En lugar de rifles, metralletas, granadas de fragmentación o lanza morteros acuden cada día al campo de batalla con libretas, bolígrafos, grabadoras y cámaras fotográficas. Han tenido que aprender a sobrevivir viendo pasar las balas muy cerca —zas, zas, zas—, justo por encima de sus cabezas. Y les juro que es admirable como lo hacen. Como se mueven en la zona de fuego cruzado que va del despacho del director o del jefe de redacción a la rueda de prensa y de esta, de nuevo, al despacho para acabar en el periódico con el que usted desayuna o en el buenos días que escucha a través de la radio mientras se afeita para ir a trabajar. Son periodistas de provincias que escriben noticias locales. Periodistas de infantería, dicen. Fieles soldados de sí mismos que se ganan la vida en territorio de nadie. En la trinchera.
En su trabajo no hay mejor compañero que la competencia. Firman en cabeceras distintas. Desayunan juntos. Trabajan juntos. Maldicen juntos. El día a día, lo básico, es cosa de todos. Para eso son Fuenteovejuna, porque es la única manera de defenderse de las trampas no esperadas que aguardan en el campo de batalla: la grabadora que se encasquilla, la coordenada mal copiada o la rueda de prensa a la que llegas tarde porque el coche no arranca. Luego cada uno lleva sus primicias, claro. Sus bombas. Exclusivas que se cuentan entre ellos con orgullo, incluso antes de ser publicadas, con la certeza de que los demás las respetarán. Admirables.

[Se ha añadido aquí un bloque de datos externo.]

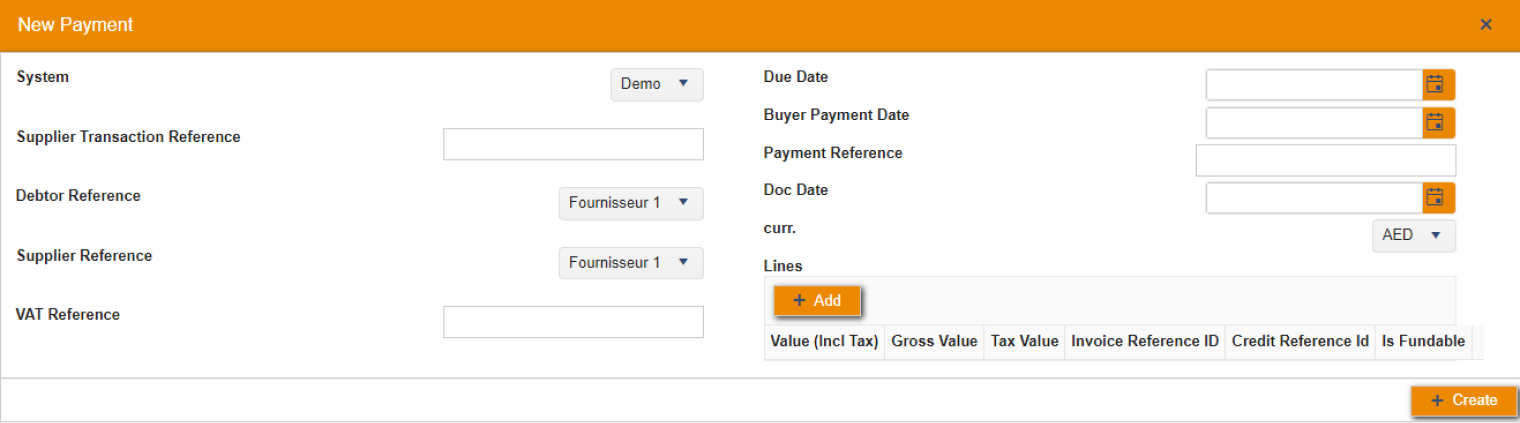Open the Debtor Reference dropdown
Image resolution: width=1520 pixels, height=423 pixels.
pyautogui.click(x=631, y=203)
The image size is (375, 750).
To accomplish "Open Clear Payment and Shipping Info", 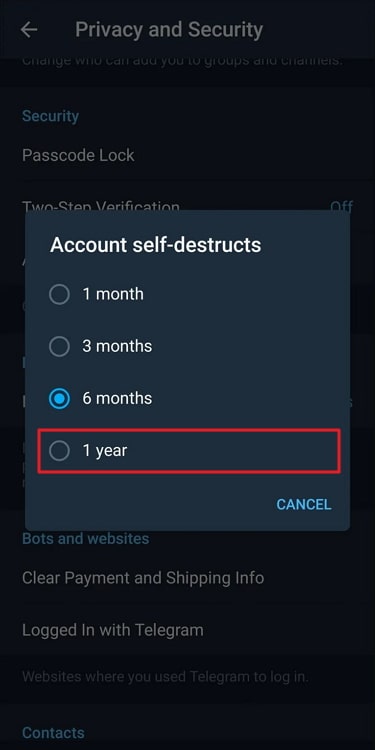I will [143, 578].
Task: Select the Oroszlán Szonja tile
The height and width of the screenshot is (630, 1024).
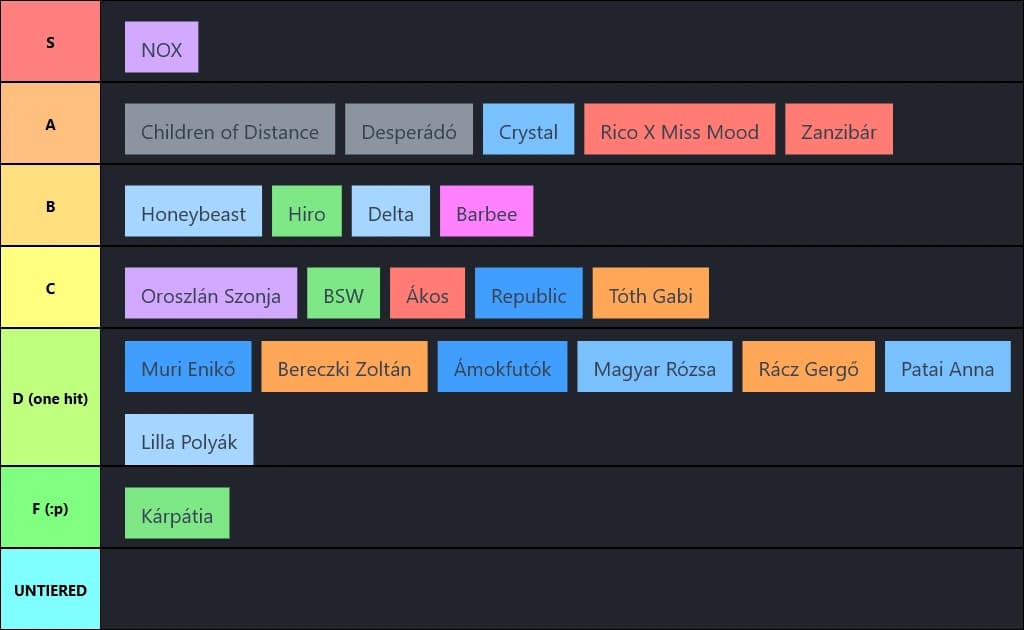Action: [x=211, y=293]
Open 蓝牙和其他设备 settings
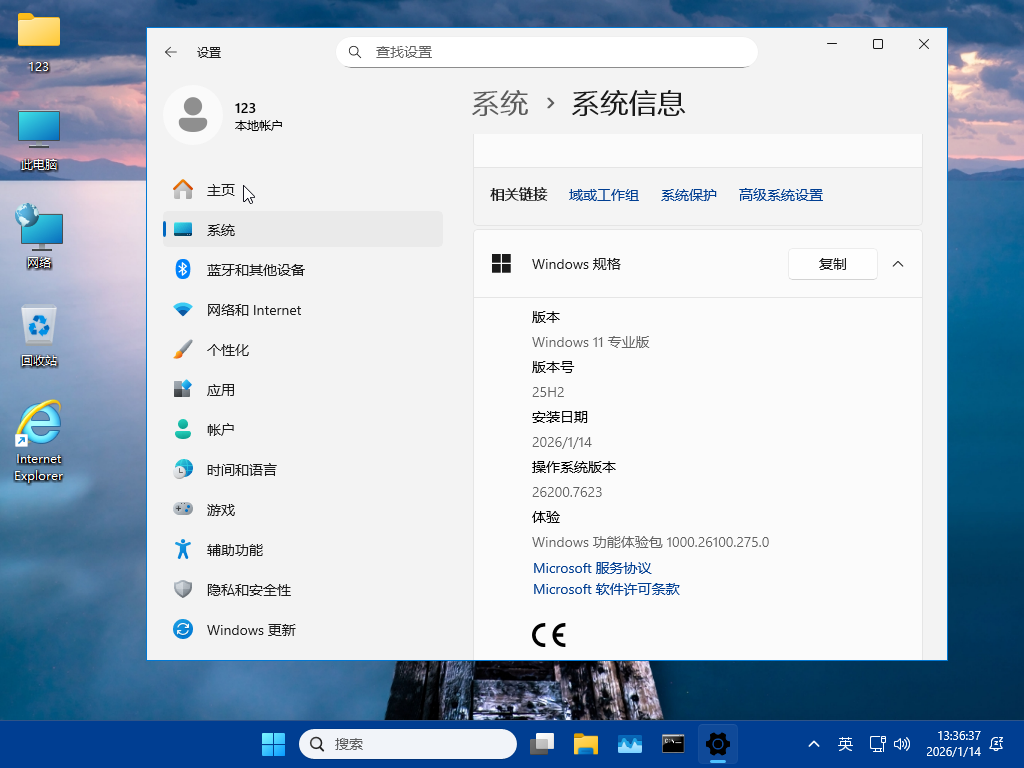 click(x=255, y=270)
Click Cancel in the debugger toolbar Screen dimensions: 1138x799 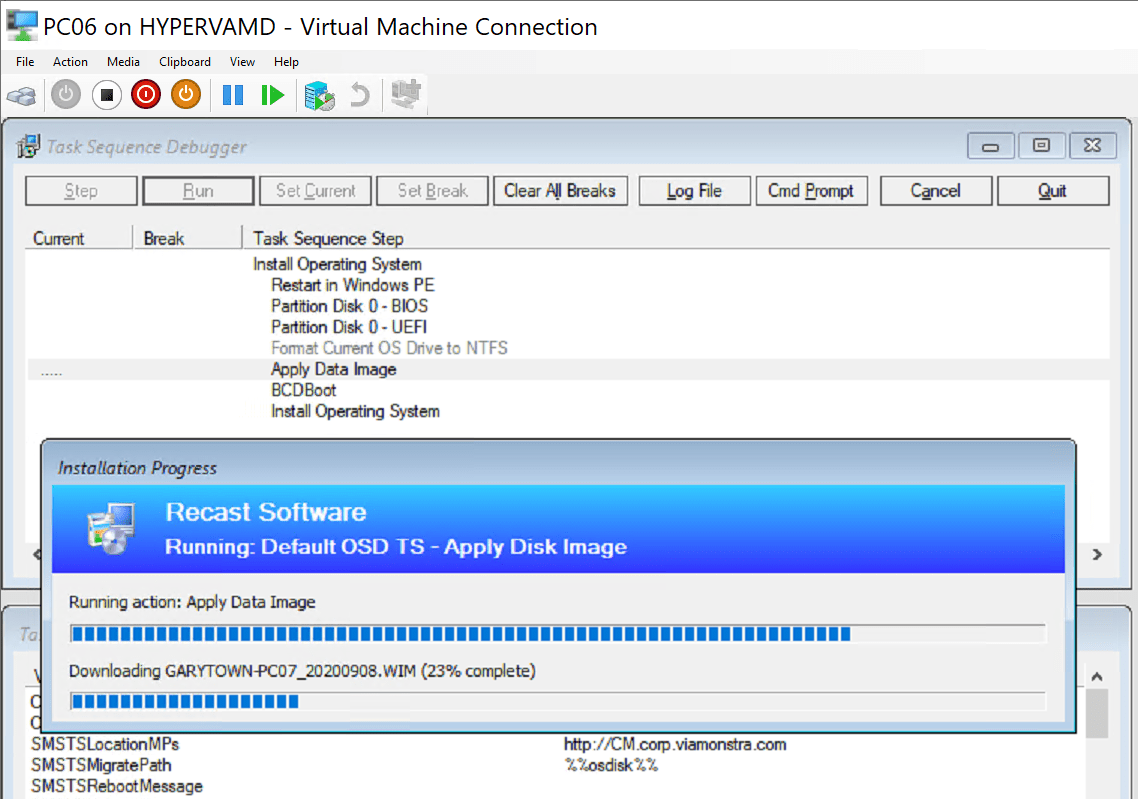[935, 190]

Tienen la piel gruesa. Cómo ibas a aguantar, si no, que el PP ponga cada viernes una rueda de prensa a última hora de la tarde, cuando te tienes que currar tres páginas completas si quieres disfrutar tranquilo de un fin de semana —y crucen los dedos para que no salga ardiendo el vertedero—. O que un concejal del PSOE te llame un Jueves Santo para llevarte al ayuntamiento y enseñarte ‘en primicia, oye’ los planos del nuevo campo de fútbol —aunque esto último sólo ocurra con elecciones a la vista—. O que te tires toda la mañana intentando hablar con los representantes sindicales que se han reunido con la Junta en la Unidad-de-Vigilancia-del-Comité-de-Acción-de-la-Comisión-de-Seguimiento-del-Plan-El-Futuro-De-Mi-Pueblo —y de la que está pendiente el pan de tantos—, para que luego te digan que no sé qué quieres que te cuente de la reunión, hijo. En fin.
Conozco a muchos de ellos. Sus nombres encabezan la primera columna de las noticias que leen cada día mis paisanos, o la careta de los programas que ven y escuchan. Durante más de diez años mi nombre estuvo junto al suyo, en el desempeño de un trabajo que, demasiado a menudo, es ingrato. Si pasas mucho tiempo ahí llega un momento en el que te obligas a traspasar ciertas líneas. O a cuestionar las servidumbres. En ese momento, es mejor salir de la trinchera. O te dan el tiro.
Por eso me cisco en todos los que me cuentan que la plumilla Fulanita se ha equivocado aquí o que el locutor Menganito habla sin saber. Lo dicen así, a la ligera. Desconocen que ella ha acudido a siete ruedas de prensa en una mañana y que, jugando con el tiempo como quien hace malabares, ha cerrado a las tantas de la noche la página del periódico, mientras el teléfono no dejaba de sonar porque a alguien de arriba le han entrado las prisas. O que él se ha puesto al micrófono hoy seis veces para dar una noticia de política, otra de cultura, otra de empresas, un par de reportajes de calle y presentar un programa de una hora en el que ha informado de fútbol, baloncesto, petanca y golf. Así que, cuando alguien suelta la lindeza, guardo silencio, esbozo media sonrisa e imagino lo que pasaría si pudiera contárselo a la fiel infantería en el desayuno de mañana. Se descojonarían. Piel gruesa, ya digo.